▸ **WRITTEN TASKS**:
(1) In the stadium essay, in which two years did the writer play most of the Mariner games?
(2) Pick up the stadium essay at its final sentence and carry it on.

▸ **TEXT SEGMENT**:

☆ ☆ ☆ ☆

Number 1 Major League Stadium and Number 1-A

I am down to my top ranked major league stadium of yesteryear. The suspense is over, and this is very exciting for me. First, a spoiler alert - for people who do not like those who pat themselves on the back, this article is not for you. I have waited 16 mostly excruciating major league stadiums in my countdown to do a little bragging if you will. A quick reminder is necessary - the primary criterion for beauty is how I played in the stadium. Even ugly places seem pretty, when the experience creates attractive daydream memories, with never a nightmare of those places. Even though the external and internal beauty of the remaining stadiums had passed them by, assuming they were once good-looking, my memories of them are heavenly because I played splendidly in them.

There has been one minor glitch, hinted at above as a while ago; I realized I miscounted and have two stadiums left. However, the more I thought of it, the more fate must have taken grip, as both remaining stadiums deserve top billing, and I will make that case below.

Kingdome, Seattle - #1 Ranked Major League Stadium

Kingdome Kingdome

My original thinking had the Kingdome in Seattle, as by far the most stunning place in my career. I know it was kind of ugly and generic, and I believe baseball should be an outdoor game. Natural grass and fresh air, with nature and city surroundings adding to the experience, is baseball. The Kingdome was neither outside nor natural; however, for me, it holds scenic memories, befitting the picturesque city of Seattle itself.

The most charming memory of the Kingdome is that I played most of the Mariner games in 1984, and 1985, which is a huge accomplishment, as performance at that level is always a "what have you done for me lately" proposition for non-star players. Another handsome memory was being part of a new generation of young Mariners. With the likes of Alvin Davis, Mark Langston, Spike Owen, Dave Henderson, and many others, we were setting out to conquer the American League. All other major league teams I played for were veteran teams, which definitely played on my confidence levels, feeling an intimidation from that.

☆ ☆ ☆ ☆

▸ **DATA ROWS**:
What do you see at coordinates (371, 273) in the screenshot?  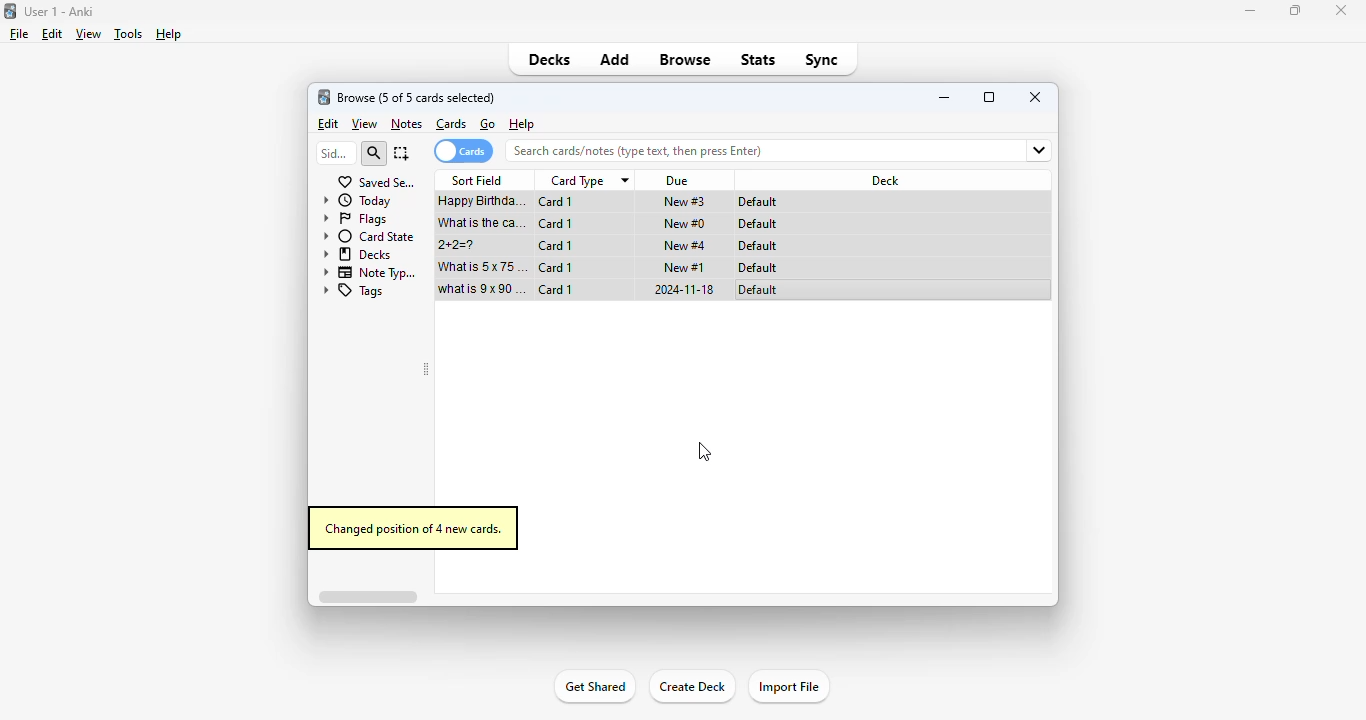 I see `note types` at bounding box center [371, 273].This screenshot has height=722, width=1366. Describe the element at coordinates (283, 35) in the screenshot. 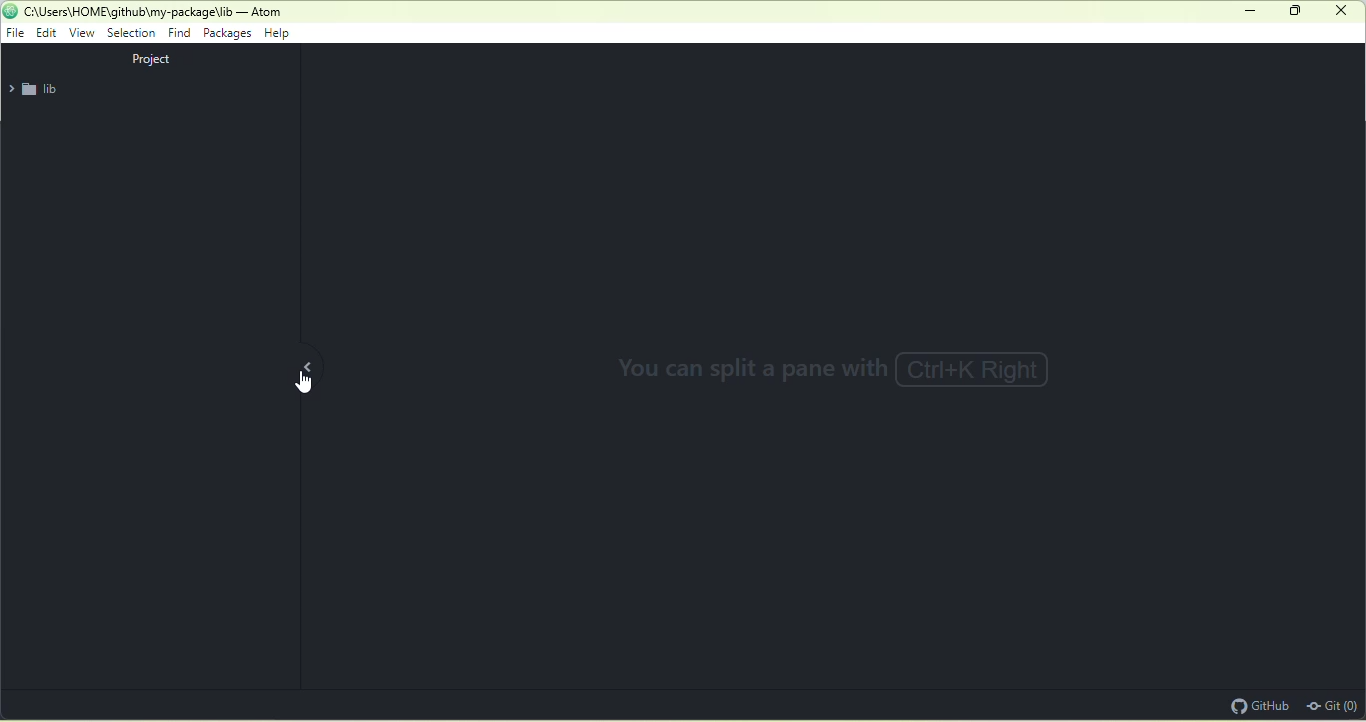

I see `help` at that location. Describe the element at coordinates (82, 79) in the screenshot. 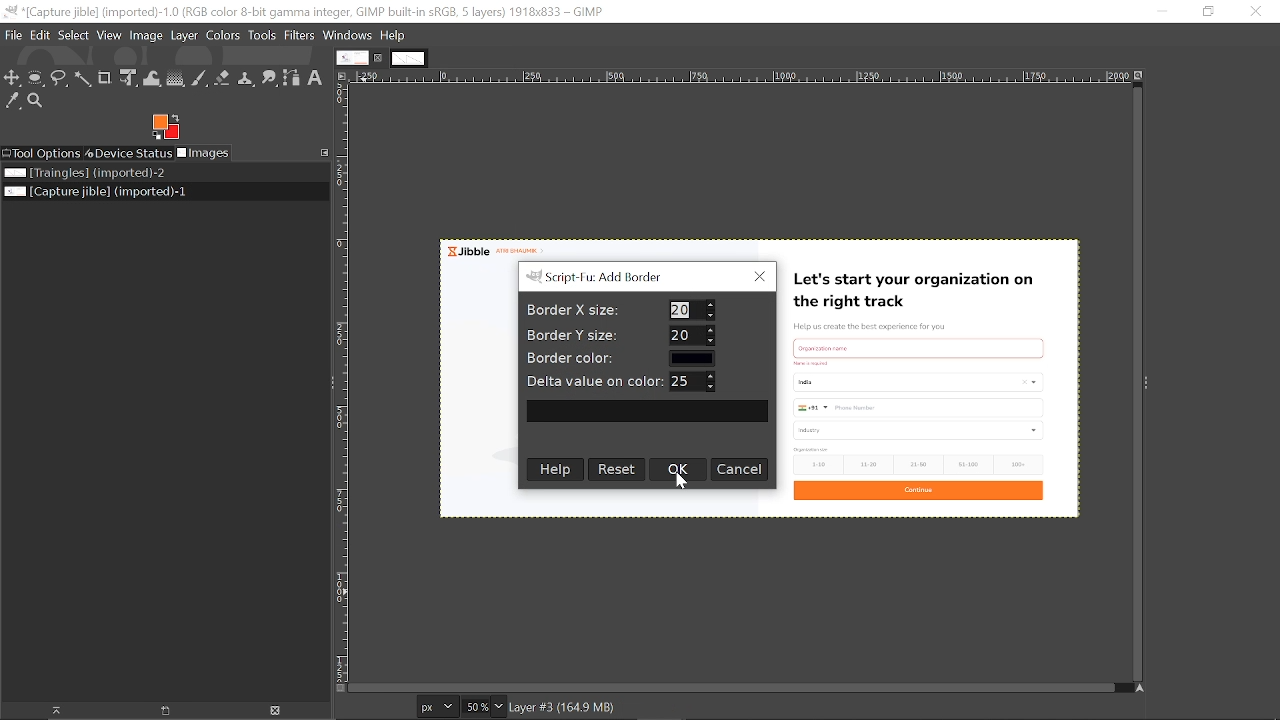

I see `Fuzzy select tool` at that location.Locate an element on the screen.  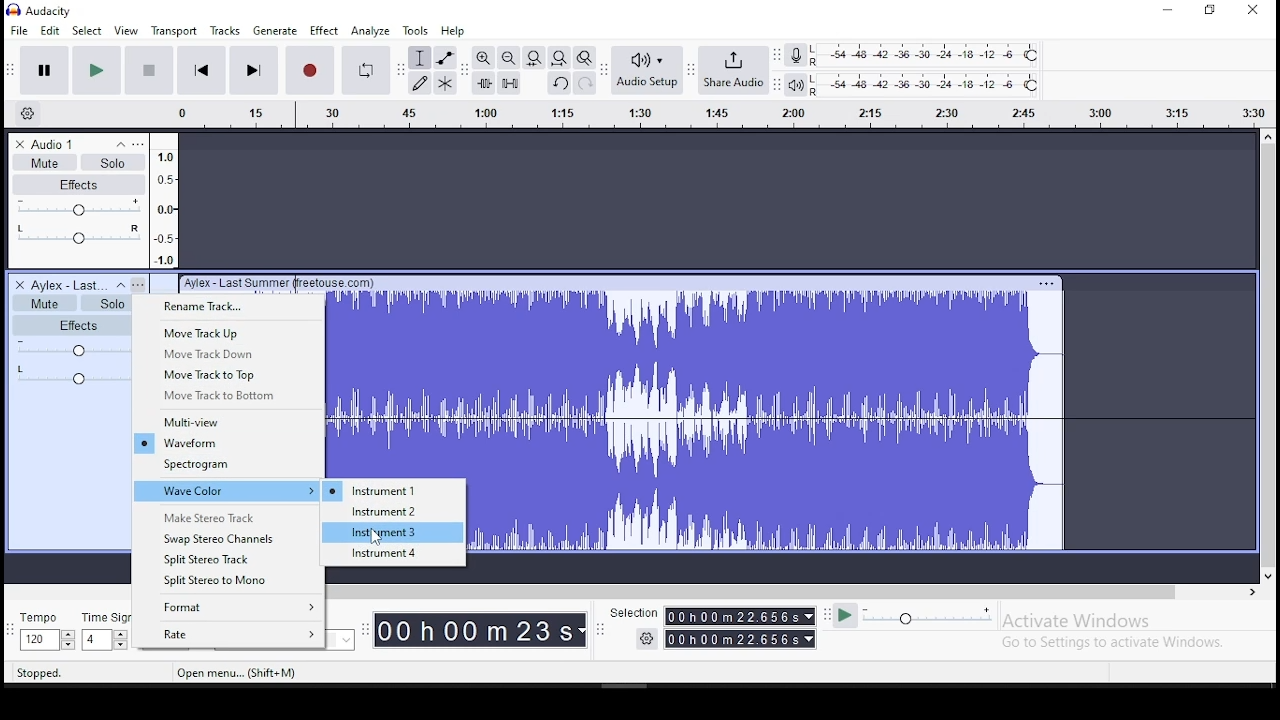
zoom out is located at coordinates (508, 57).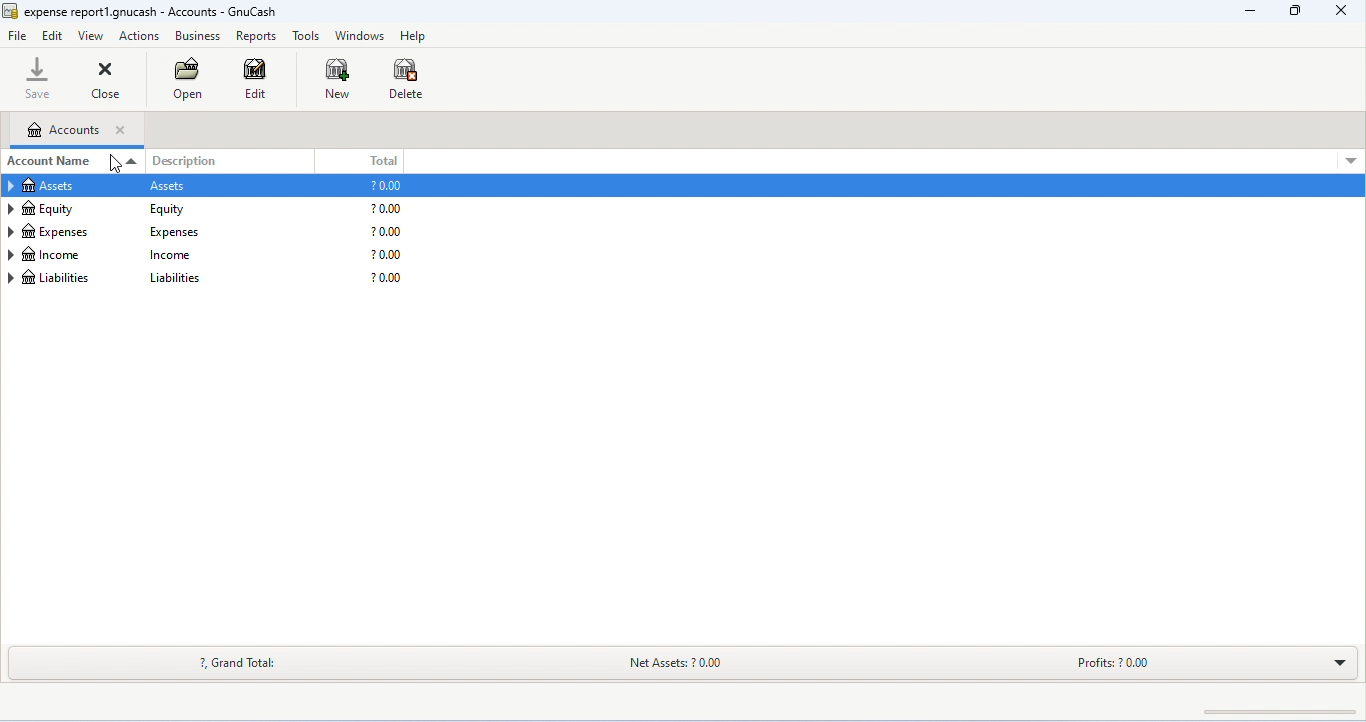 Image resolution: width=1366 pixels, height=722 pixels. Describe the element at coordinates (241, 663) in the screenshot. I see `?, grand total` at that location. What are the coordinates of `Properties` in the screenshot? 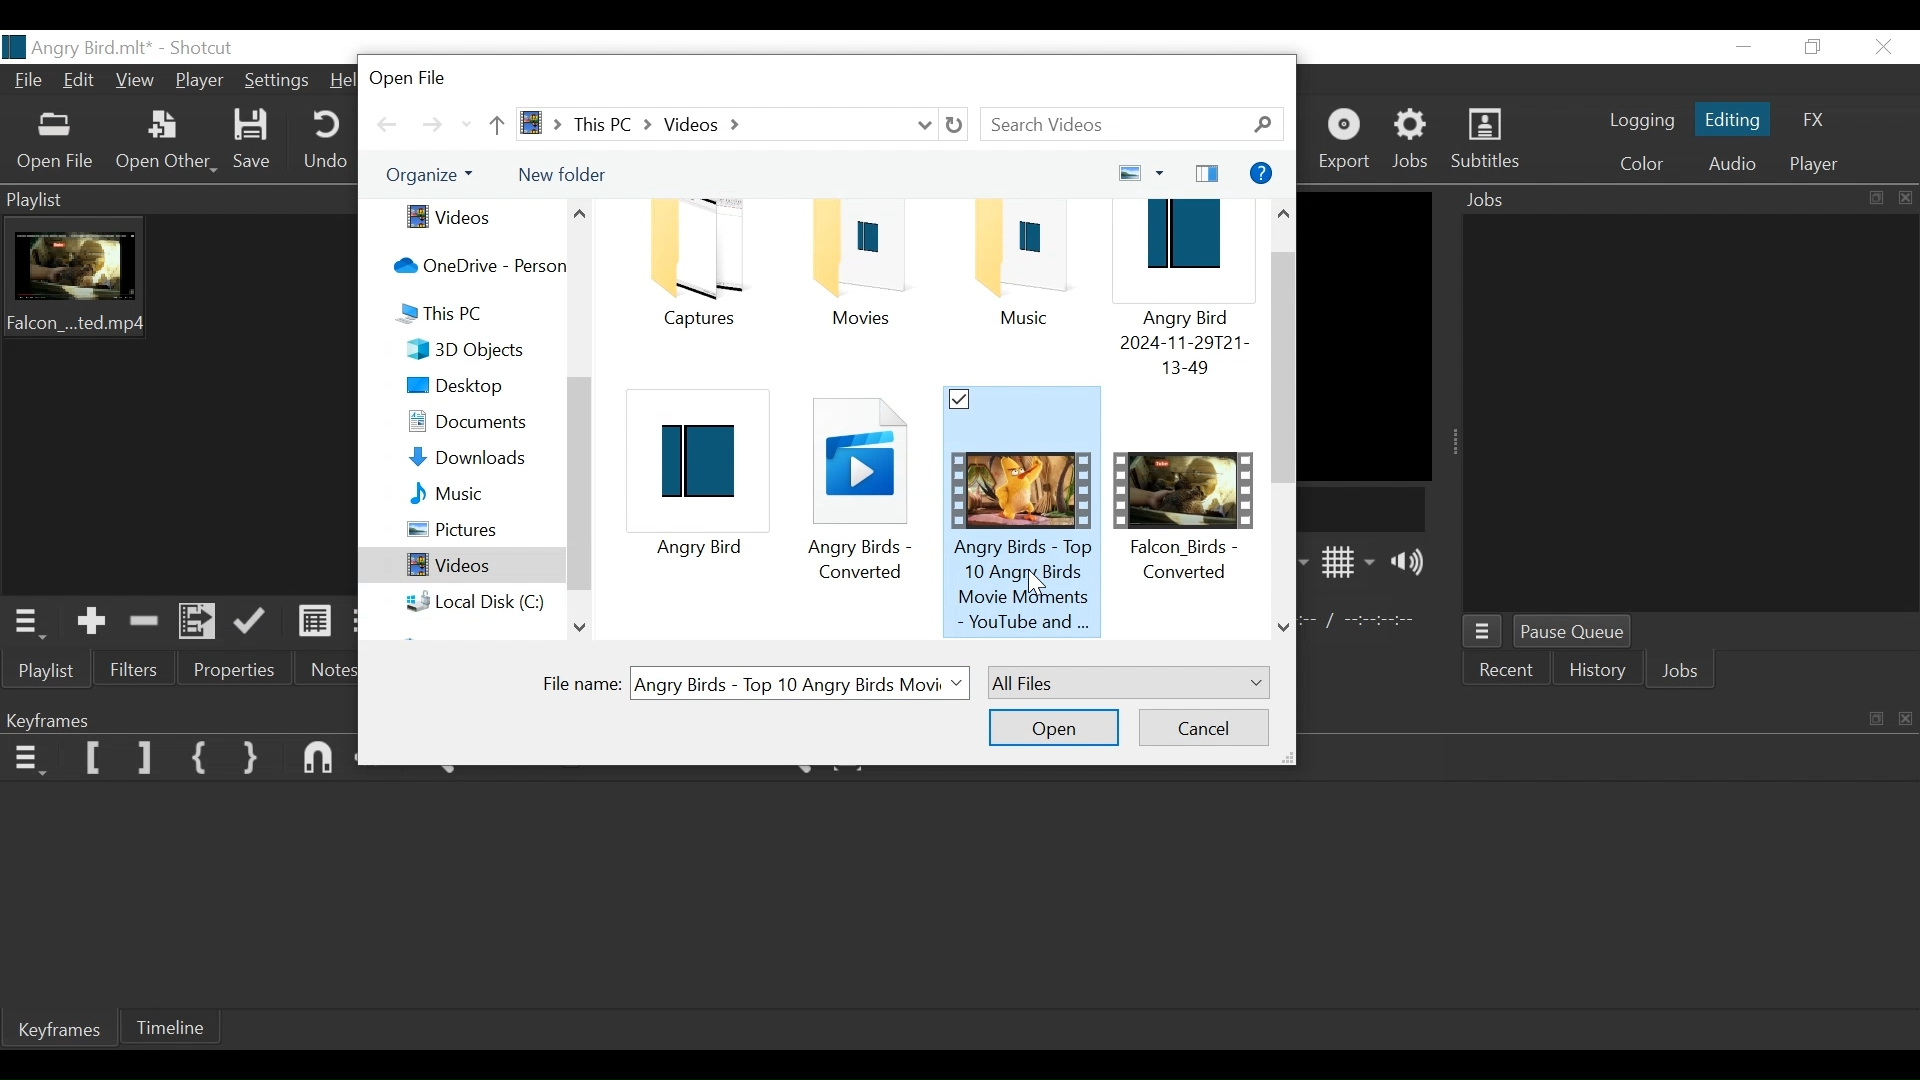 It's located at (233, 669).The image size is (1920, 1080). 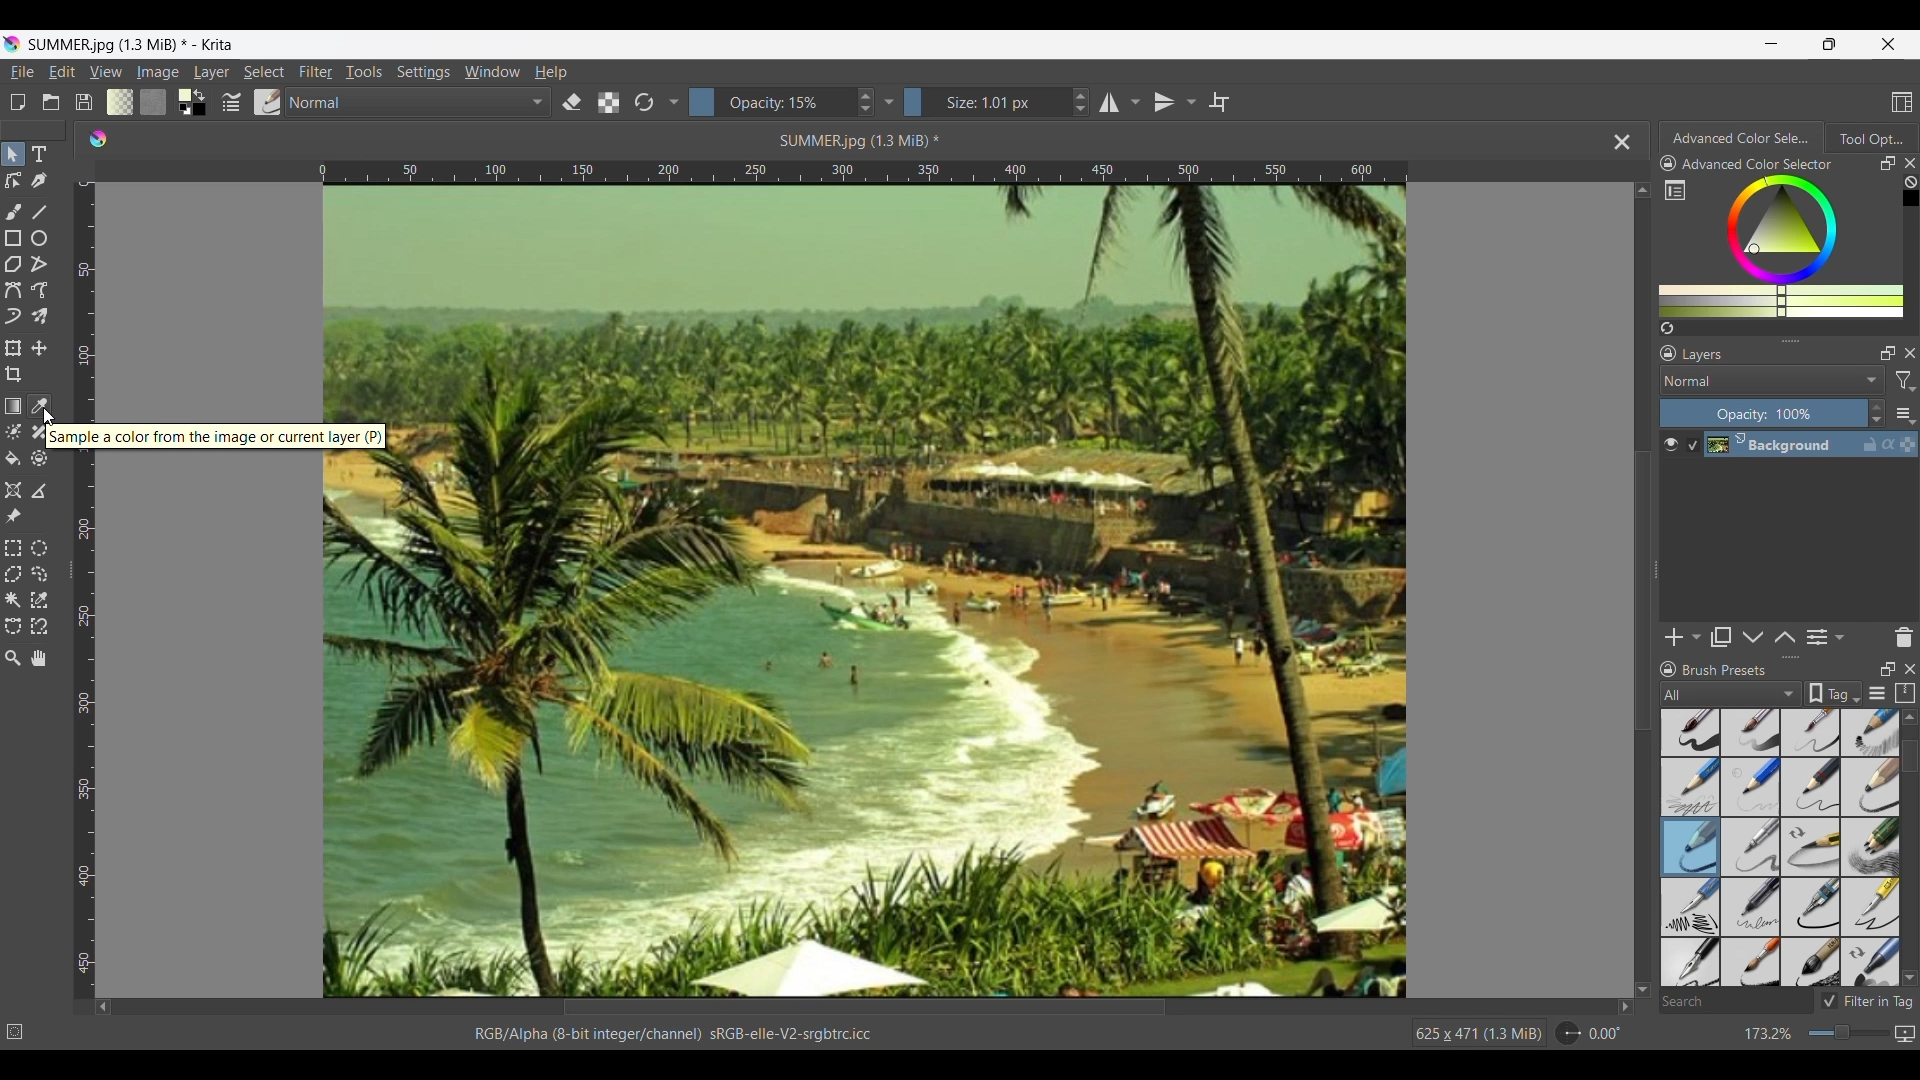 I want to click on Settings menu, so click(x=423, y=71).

☆ ☆ ☆ ☆

▸ **EXERCISE RESPONSES**:
(1) 1984 and 1985

(2)
A very quaint memory came about at the end of a steady season in 1984, when I was in a position to tie or break the Mariner record for hits at 180. I tied the record at 180 on the final day of the season with a double against Tom Seaver, yes the great one. When I look back on my personal major league accomplishments, although few, it is that plate appearance which springs to mind, as if it happened yesterday.

Kingdome, Seattle

Maybe my most appealing major league recollection occurred in the Seattle Kingdome and happened as a non-member, when I returned as a Chicago White Sox to play the Mariners. Before my first at-bat in my first game back in Seattle, I received an enthralling, beyond-the-normal ovation, in appreciation for my time spent with the Mariners. That experience made every sacrifice, practice, sweat, and tears from the time I walked into the next stadium (below) seem worth it.

My Mariner days provided the peace of mind that all player's search for, of knowing they truly deserved to be a major league player. My previous big league teams had me wondering and worried that peace may never arrive, but my Mariner days proved I was a capable major league player, even though it proved to be a short-lived.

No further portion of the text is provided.